Diet and Nutrition

Is Diet Soda Bad for my Health?

Is Diet Soda Bad for my Health?

Diet sodas are beverages with artificial sweeteners, like aspartame, saccharin, or sucralose. Logically speaking, calorie-free drinks like these should ideally aid in weight loss and reduce the risk of diseases, like diabetes, but there is no clear consensus or solid evidence to support these facts. Instead, there is evidence to show the association of these sodas with a number of health issues.

  • Studies show that drinking diet soda is associated with an increased risk of kidney damage. The actual reason for the reduction of the blood filtering function by the kidneys is not clear. Some suggest that the chemicals used in diet soda affect the tissues and the functioning of the organ.
  • Although it is a calorie-free drink, diet soda is associated with an increased risk of type 2 diabetes. This association is stronger in the case of women, when compared to men.
  • Worst of all, some studies showed that the consumption of diet soda is associated with an increased risk of obesity.
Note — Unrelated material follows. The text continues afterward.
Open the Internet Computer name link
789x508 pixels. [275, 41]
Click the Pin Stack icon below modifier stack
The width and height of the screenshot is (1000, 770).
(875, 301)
This seems contradictory to the claim of zero calories. Some people feel that choosing diet soda engraves the zero calorie feeling in the mind and makes them eat more than normal. Some others suggest that diet soda increases appetite and eventually body weight.
  • Soda, diet or not, contains two ingredients that destroy tooth enamel. Although diet soda does not contain sugar, the acid component erodes the enamel of teeth.
  • Diet sodas contain phosphoric acid, which leads to expedited excretion of calcium from the blood affecting the health of bones.
  • Studies have also shown an association between consumption of diet soda and depression. This association is strong in the case of diet soda, when compared to regular soda.
  • Diet soda is also associated with increased risk of pre-term delivery.

Try to avoid these zero-calorie drinks as much as possible. Opt for fresh fruit juices instead. One cannot be sure whether the facts are true, misrepresented, or biased. 

Key Takeaways

  • People tend to eat more to compensate for drinking diet soda.